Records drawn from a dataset
▼▼▼

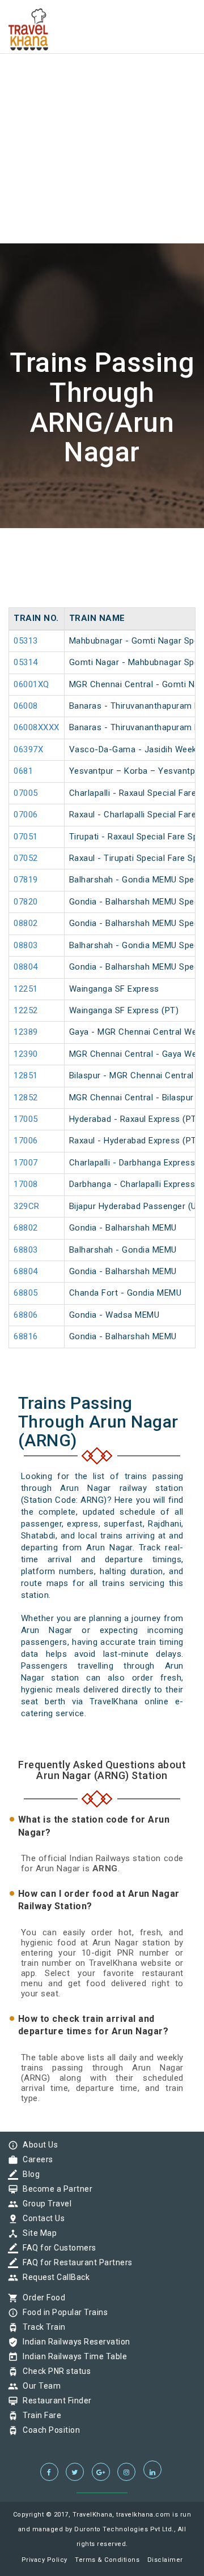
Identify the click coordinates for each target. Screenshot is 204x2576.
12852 (26, 1097)
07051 (26, 836)
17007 (26, 1163)
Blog (28, 2174)
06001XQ (31, 684)
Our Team (39, 2385)
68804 (26, 1271)
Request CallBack (53, 2277)
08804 (26, 967)
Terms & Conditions (107, 2560)
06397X (28, 749)
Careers (35, 2159)
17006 (26, 1140)
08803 (26, 945)
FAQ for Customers (56, 2247)
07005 (26, 793)
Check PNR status (54, 2371)
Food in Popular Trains (62, 2312)
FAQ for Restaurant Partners (75, 2262)
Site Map (37, 2233)
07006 (26, 814)
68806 (26, 1315)
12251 (26, 989)
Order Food (41, 2297)
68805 (26, 1293)
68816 (26, 1336)
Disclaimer (165, 2560)
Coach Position (48, 2429)
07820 (26, 902)
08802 (26, 923)
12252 (26, 1010)
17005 (26, 1119)
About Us (37, 2144)
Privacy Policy (44, 2560)
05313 (26, 641)
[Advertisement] (102, 102)
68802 (26, 1228)
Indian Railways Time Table (72, 2356)
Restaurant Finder (54, 2400)
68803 (26, 1250)
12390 (26, 1054)
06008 (26, 706)
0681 (23, 771)
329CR (27, 1206)
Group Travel (44, 2203)
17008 (26, 1184)
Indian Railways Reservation (73, 2341)
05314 (26, 662)
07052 (26, 858)
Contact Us (41, 2218)
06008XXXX (37, 727)
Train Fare (39, 2415)
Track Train (41, 2326)
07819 (26, 880)
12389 (26, 1032)
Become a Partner (54, 2188)
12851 (26, 1075)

▲▲▲

§ **TASK GOAL**: Reproduce every line from the preceding data in which the word "Restaurant" can be found.

§ **TASK SOLUTION**:
FAQ for Restaurant Partners (75, 2262)
Restaurant Finder (54, 2400)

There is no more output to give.